When we open a support ticket, they go to work immediately to offer the fastest-possible resolution. CloudBees is so good at supporting us that my team is modeling our internal support efforts on their approach. I like to think of my eight-person DevOps support squad as a mini-CloudBees.
We’re delighted with the quality of the platform and the level of support, and we recently renewed our CloudBees contract for another three years. The Tietoevry merger is only two years old, and we have been busy with tasks connected to the merger, such as consolidating our processes and migrating Tietoevry users and applications—including Jenkins authentication—to Microsoft Azure cloud-based infrastructure.
But we can’t neglect the work we still have to do in our CI environment. If we want to grow our environment and have more than the four Jenkins controllers that we have currently, we have to figure out a way to manage those controllers. Manually managing these controllers hampers our capacity, stunts our growth, and takes valuable time.

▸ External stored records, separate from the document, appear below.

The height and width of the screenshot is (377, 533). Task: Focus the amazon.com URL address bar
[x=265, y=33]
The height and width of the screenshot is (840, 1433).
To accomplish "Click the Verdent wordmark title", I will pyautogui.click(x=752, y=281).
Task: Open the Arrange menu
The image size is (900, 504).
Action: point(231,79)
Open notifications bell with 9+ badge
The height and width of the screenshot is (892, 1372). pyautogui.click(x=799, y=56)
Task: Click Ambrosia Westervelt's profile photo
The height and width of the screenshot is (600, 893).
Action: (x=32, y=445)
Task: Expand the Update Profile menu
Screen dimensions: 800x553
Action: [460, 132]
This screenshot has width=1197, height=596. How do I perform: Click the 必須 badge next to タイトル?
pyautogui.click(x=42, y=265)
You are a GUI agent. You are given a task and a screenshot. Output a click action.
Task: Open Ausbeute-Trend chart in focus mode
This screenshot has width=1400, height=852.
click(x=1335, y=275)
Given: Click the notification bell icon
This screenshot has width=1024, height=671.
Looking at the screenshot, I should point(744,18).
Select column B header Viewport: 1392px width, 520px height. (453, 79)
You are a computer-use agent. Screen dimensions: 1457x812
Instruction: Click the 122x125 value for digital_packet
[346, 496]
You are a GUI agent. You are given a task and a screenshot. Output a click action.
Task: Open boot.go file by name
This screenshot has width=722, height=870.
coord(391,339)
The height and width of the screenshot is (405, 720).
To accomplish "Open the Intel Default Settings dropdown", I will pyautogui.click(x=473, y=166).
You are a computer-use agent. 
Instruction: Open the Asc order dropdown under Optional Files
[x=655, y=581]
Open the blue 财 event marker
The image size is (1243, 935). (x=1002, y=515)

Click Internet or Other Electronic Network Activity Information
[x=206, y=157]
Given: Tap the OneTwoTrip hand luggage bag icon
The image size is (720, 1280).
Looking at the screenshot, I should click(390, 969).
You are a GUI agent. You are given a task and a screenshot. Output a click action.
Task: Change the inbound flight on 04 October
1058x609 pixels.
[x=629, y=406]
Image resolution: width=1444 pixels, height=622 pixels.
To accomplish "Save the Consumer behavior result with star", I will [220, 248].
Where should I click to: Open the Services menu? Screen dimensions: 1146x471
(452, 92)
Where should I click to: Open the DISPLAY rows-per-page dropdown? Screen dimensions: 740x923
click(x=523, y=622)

One of the things that we could do is implement the CloudBees Kubernetes plugin to integrate a Kubernetes cluster and run Docker containers in our CI environment. Doing so would automate the management of our Jenkins controllers using the CloudBees Operation Center. By automating the deployment and maintenance of our Jenkins controllers, we can further increase the number of parallel builds.
In Their Own Words
Innovation Starts with CloudBees
CloudBees is helping Tietoevry rein in our Jenkins environment. We have standardized processes, implemented access and source control mechanisms, automated workflows, and increased production capacity. My team spends less time managing our Jenkins environment and our developers output more code faster. The result is shorter development cycles, faster updates, more new products, and quicker reactions to changes in regulatory frameworks and trends in finance and banking.
Thanks to CloudBees, Tietoevry Banking continues to create innovative and secure products for over 150 financial institutions and banks that serve individual and institutional customers in 12 international markets. We jumped on the CloudBees wagon and haven’t looked back.